Helen Clark: Speech at the UN Private Sector ForumSep 26, 2015
I am pleased to participate in this year’s U.N. Private Sector Forum with its focus on how business can contribute to implementation of the SDGs.
The new development agenda – Agenda 2030 – is the result of extensive consultations around the world and of Member State discussions and negotiations. The SDGs set global development priorities for a generation, and without doubt our world will be more peaceful, prosperous, and sustainable if the Goals are achieved.
Eradicating poverty is identified as the most urgent task in the new agenda, which also is ambitious on tackling inequality and discrimination in all forms, pursuing education and healthy lives for all, and achieving environmental sustainability.
The new agenda also includes a goal on peaceful and inclusive societies, characterized by effective and inclusive institutions, the rule of law, and access to justice for all. Such societies are more likely to attract quality investment, and to generate sustainable growth and jobs. Contributing to creating the enabling environment for that is part of UNDP’s mandate.
All UN Member States have signed up to the SDGs. But because of the scope and ambition of the new goals, governments acting alone cannot achieve them. How business does business, and where it does business, will have a significant impact on whether the SDGs are achieved. Through commitment to inclusive business models and eco-sensitive ways of operating, the impact will be very positive. Take, for example, the palm oil procuring sector, the vast bulk of which has signed up to deforestation-free supply chains. Their actions stand to make a huge contribution to reducing greenhouse gas emissions, and to maintaining the world’s tropical forests which are the lungs of our planet.

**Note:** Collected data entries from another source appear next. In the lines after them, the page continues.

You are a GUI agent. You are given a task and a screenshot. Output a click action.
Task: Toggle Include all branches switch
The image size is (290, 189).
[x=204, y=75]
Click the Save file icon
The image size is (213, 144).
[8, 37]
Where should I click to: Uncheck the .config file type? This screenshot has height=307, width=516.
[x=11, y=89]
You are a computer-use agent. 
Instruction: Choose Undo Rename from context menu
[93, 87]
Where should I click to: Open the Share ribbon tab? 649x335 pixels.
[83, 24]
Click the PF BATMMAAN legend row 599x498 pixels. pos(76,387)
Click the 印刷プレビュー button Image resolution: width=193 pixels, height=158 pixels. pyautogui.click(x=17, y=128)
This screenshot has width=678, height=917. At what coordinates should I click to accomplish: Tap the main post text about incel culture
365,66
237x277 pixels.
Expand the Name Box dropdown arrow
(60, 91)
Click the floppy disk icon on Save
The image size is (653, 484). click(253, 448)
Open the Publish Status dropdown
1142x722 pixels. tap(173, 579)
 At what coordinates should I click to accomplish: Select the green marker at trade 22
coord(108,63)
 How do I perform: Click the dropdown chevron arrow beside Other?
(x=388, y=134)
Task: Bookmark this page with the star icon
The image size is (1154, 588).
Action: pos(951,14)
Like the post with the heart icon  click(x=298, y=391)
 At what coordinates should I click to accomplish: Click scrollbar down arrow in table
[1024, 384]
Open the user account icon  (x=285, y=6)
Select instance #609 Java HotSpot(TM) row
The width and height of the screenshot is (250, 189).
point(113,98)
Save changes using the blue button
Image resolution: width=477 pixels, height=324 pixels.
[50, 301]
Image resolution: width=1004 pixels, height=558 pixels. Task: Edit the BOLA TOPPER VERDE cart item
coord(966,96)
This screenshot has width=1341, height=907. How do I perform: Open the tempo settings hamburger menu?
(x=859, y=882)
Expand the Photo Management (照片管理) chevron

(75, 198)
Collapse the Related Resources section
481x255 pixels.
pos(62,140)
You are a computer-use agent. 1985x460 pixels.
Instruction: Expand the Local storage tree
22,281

In the UN development system, we have many positive experiences of working with the private sector. For example,
•UNDP hosts the secretariat for the SDG Business Call to Action (BCtA), which challenges companies to develop inclusive business models which are both profitable and contribute to development outcomes. More than 110 companies are engaged. Initiatives from the companies to date include pledges to provide access to financial services for more than 59 million people, promote improved health outcomes for 63 million people, and enhance access to energy for 90 million low-income households. Entry to value chains for micro business and SMEs is also a major contribution to development.
•In Iraq and Somalia, businesses and UN agencies are partnering to provide opportunities to young people considered at risk of being recruited by criminal or extremist groups.
•In countries affected by the Ebola crisis, public and private sector organizations worked together when the UN needed to develop a fast and secure way to pay Ebola response workers. This was critical for bringing the Ebola epidemic under control.
•Partnerships with the banking sector have helped the UN provide assistance to Syrian refugees in Jordan, Lebanon, and Turkey. In the search for sustainable responses to the protracted crisis in Syria, private sector engagement will be very valuable. Private sector participation in the Resilience Development Forum in Jordan in November is welcomed, where the focus will be on development support for Syrians displaced by the crisis and for the countries and communities hosting them.
Overall, in the UN system, we see countless opportunities for business to contribute to implementation of the SDGs through commitment to seeking shared value and through commitments to environmentally sustainable ways of operating. We look forward to hearing today’s announcements from companies on the actions they will take which will support implementation of the 2030 agenda.